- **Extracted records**
┏━━
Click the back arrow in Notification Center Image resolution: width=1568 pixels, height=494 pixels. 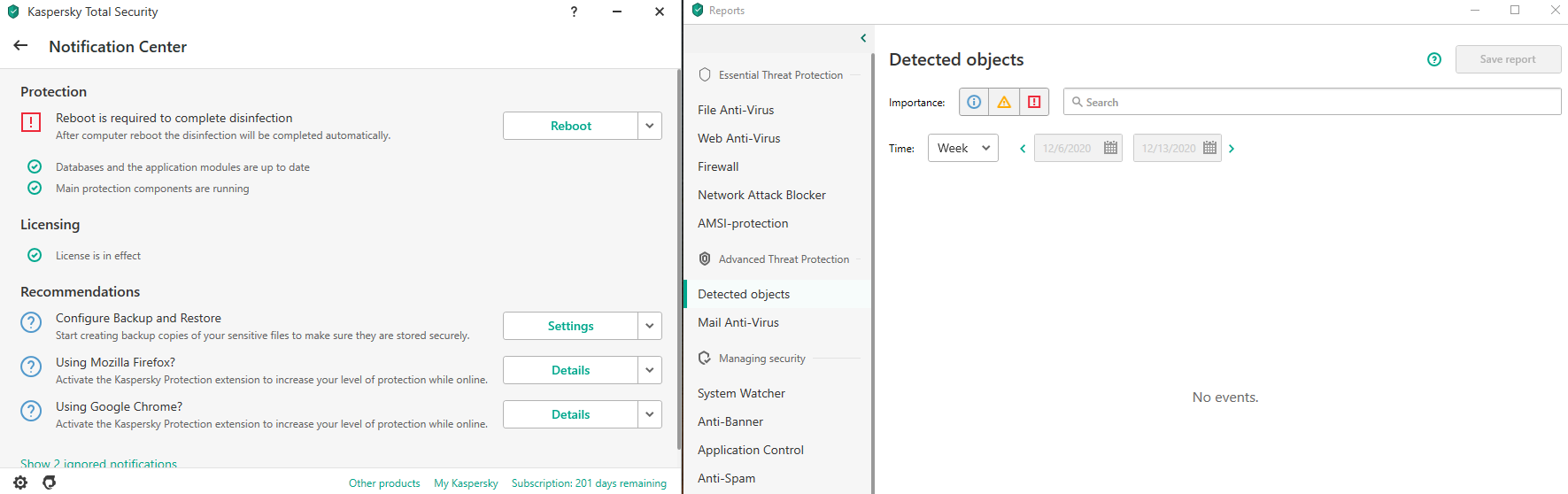pos(21,46)
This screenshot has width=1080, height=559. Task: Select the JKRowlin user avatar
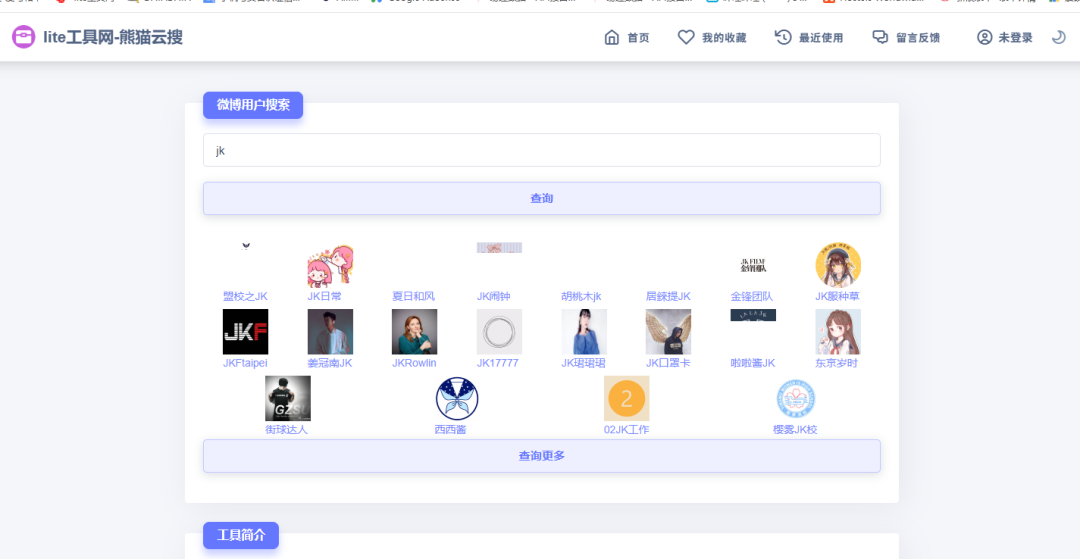click(414, 332)
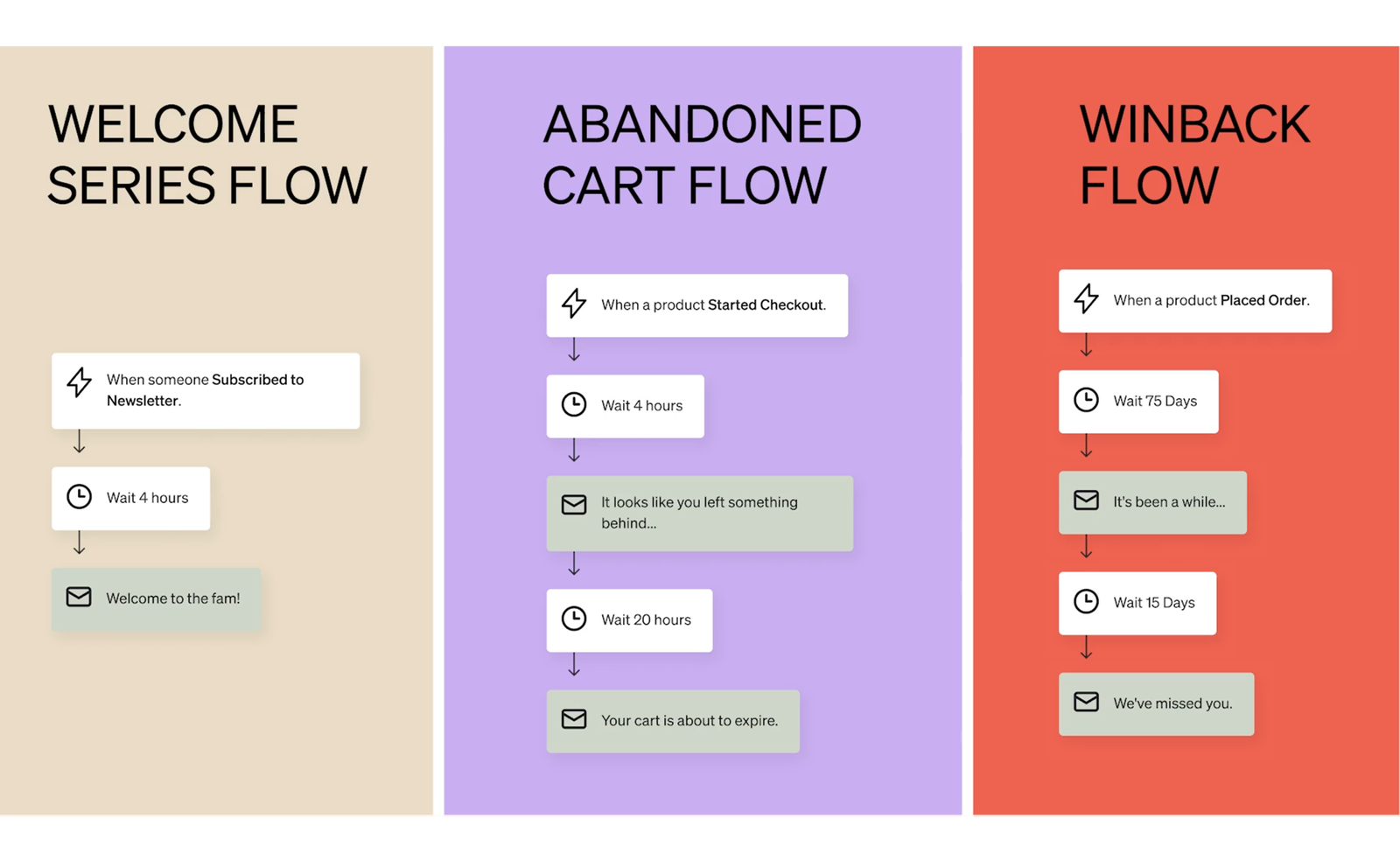The width and height of the screenshot is (1400, 861).
Task: Click the envelope icon beside Your cart is about to expire
Action: coord(574,719)
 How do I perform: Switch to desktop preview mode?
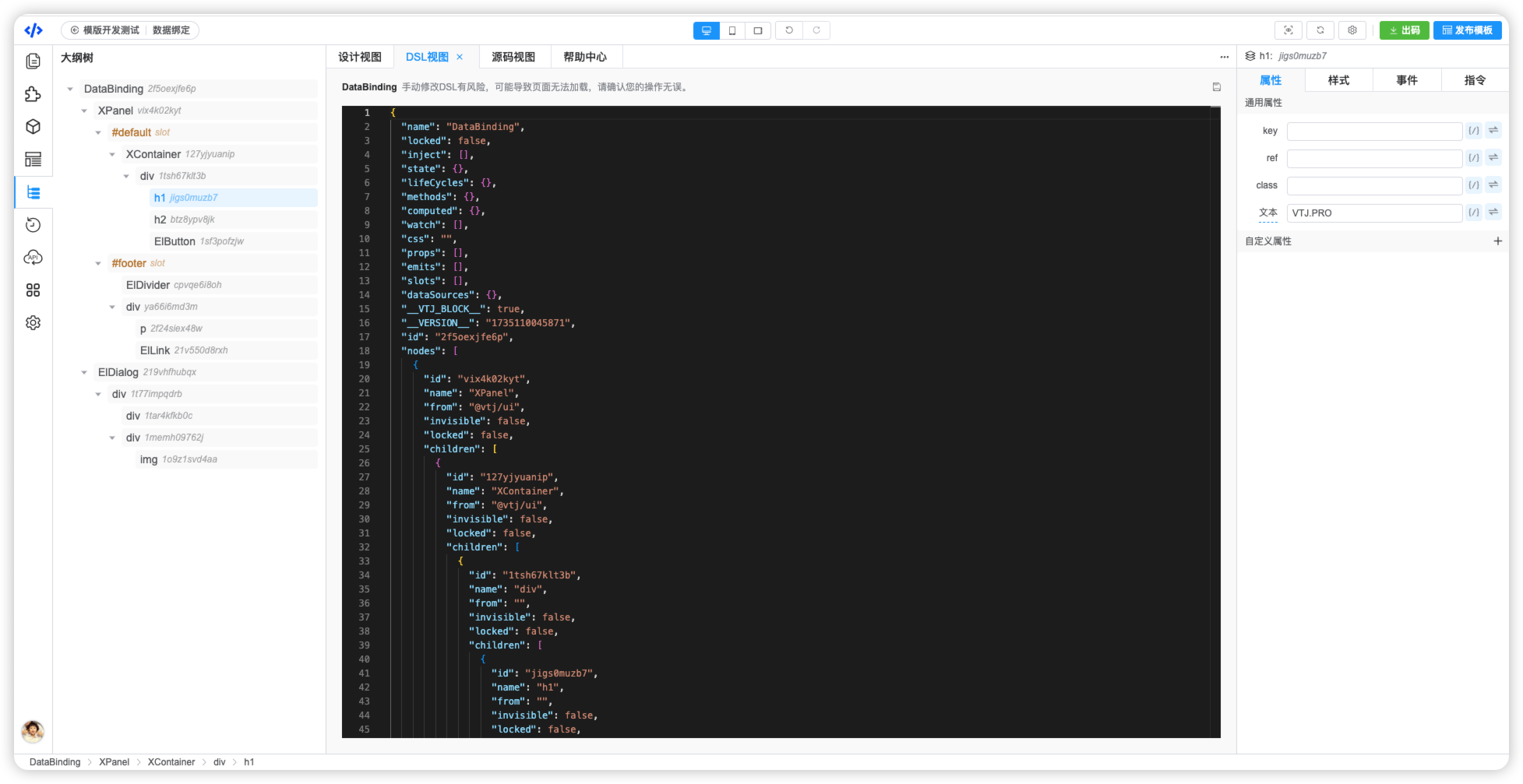pos(706,30)
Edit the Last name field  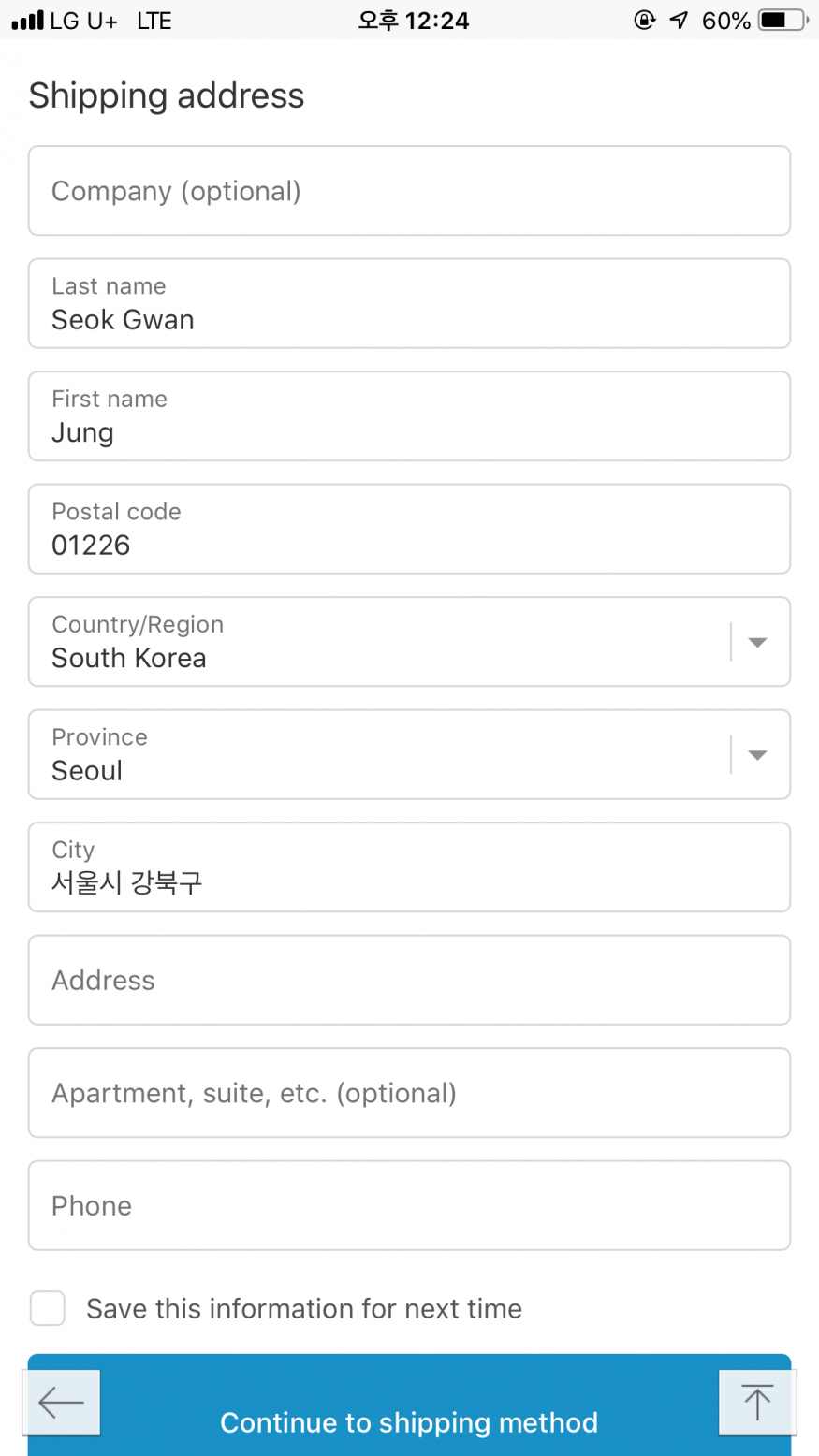tap(409, 304)
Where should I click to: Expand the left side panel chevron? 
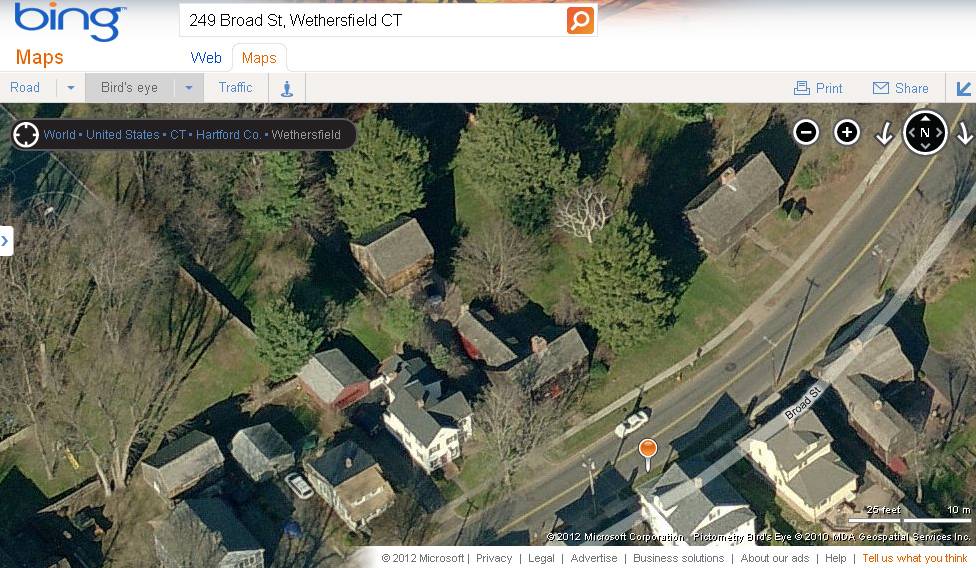point(6,240)
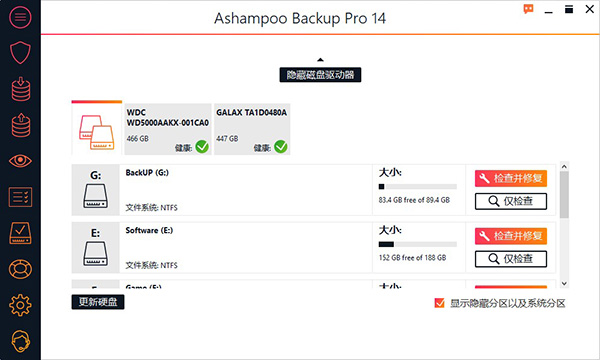
Task: Open the eye view backups icon
Action: pyautogui.click(x=20, y=161)
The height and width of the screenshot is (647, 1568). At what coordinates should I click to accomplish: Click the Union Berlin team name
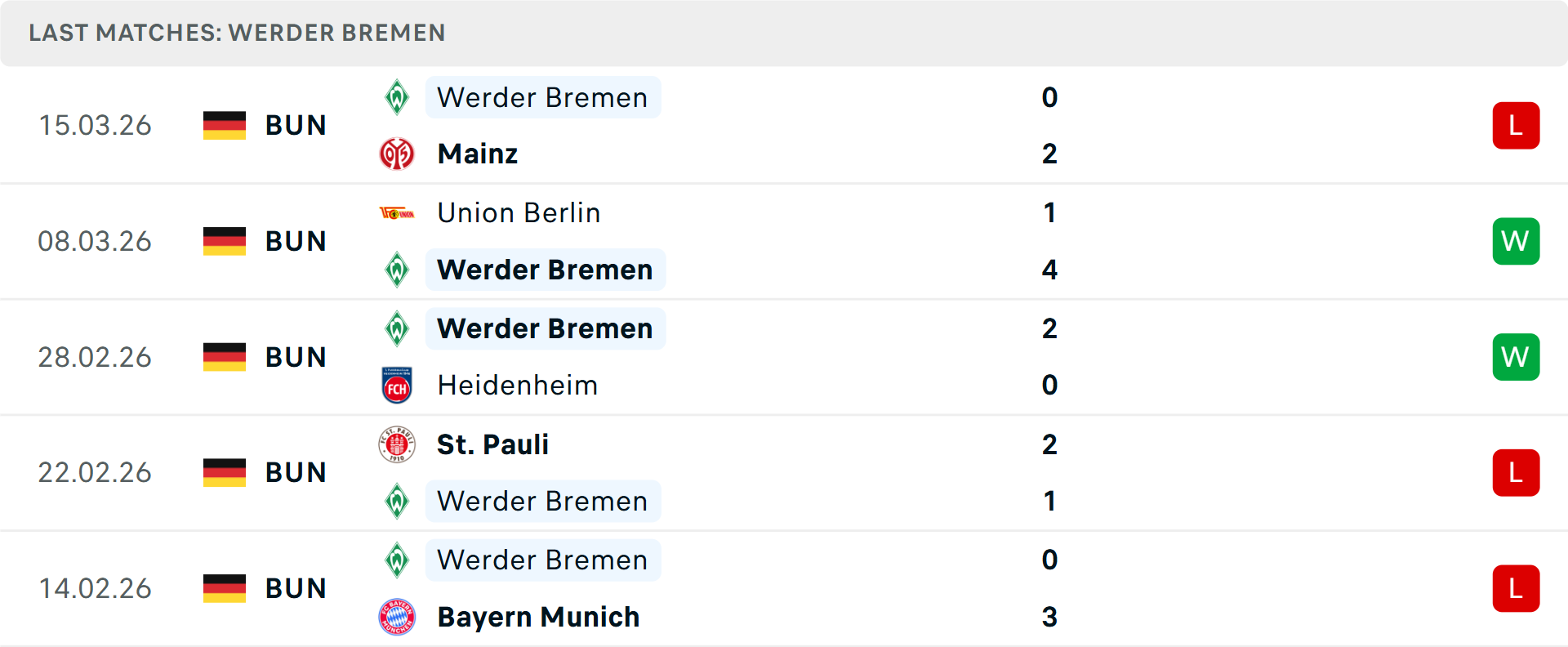tap(519, 212)
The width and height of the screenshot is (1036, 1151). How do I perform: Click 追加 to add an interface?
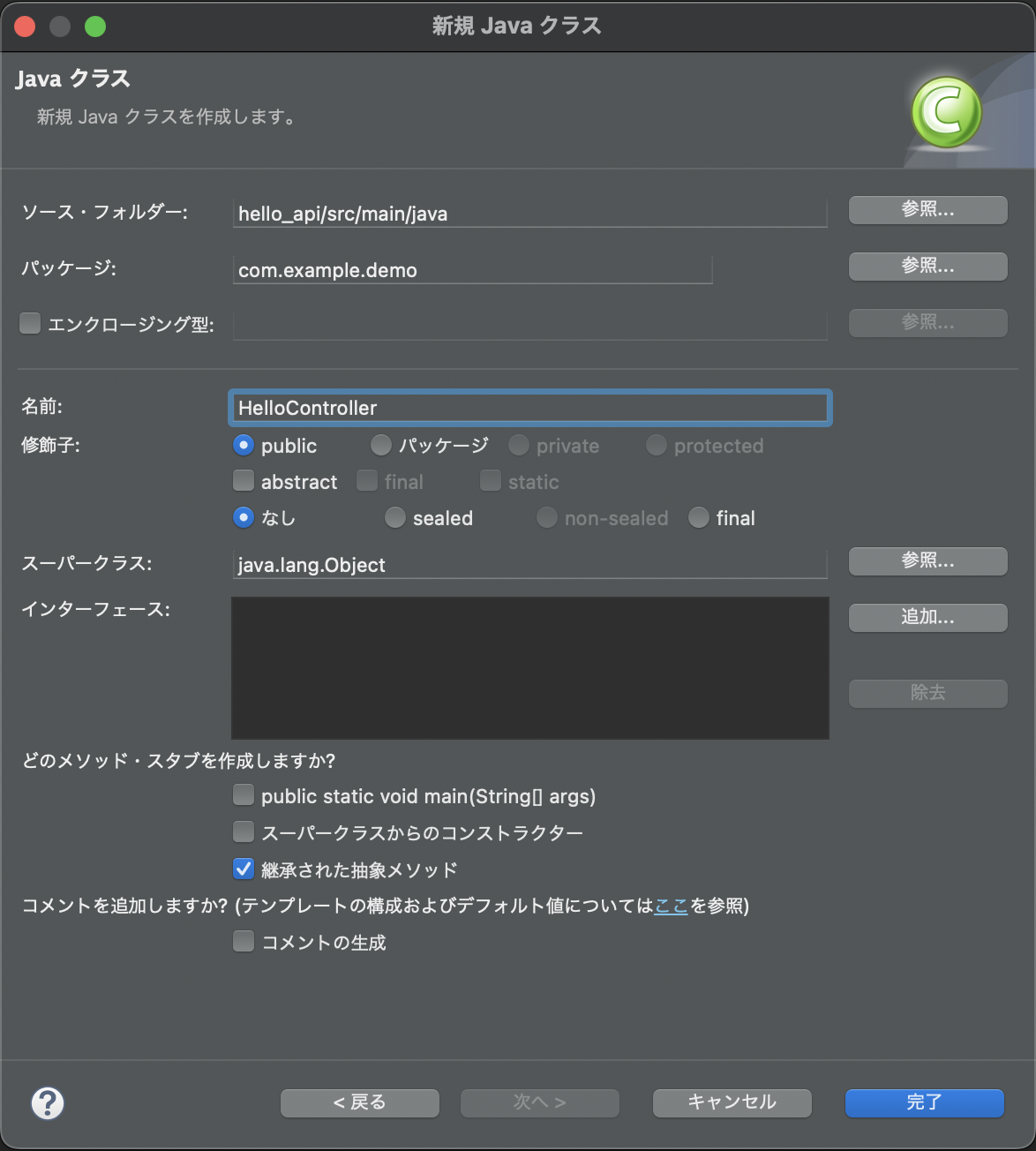pyautogui.click(x=927, y=618)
┗━━
- **Task details**
Output only the lines that run from the line containing "The height and" to the last line of the data, exactly as they stand and without pictures.

- **Expected answer**
The height and width of the screenshot is (647, 1568). At what coordinates should I click to accomplish: Click the Union Berlin team name
tap(519, 212)
The width and height of the screenshot is (1036, 1151). How do I perform: Click 追加 to add an interface?
pyautogui.click(x=927, y=618)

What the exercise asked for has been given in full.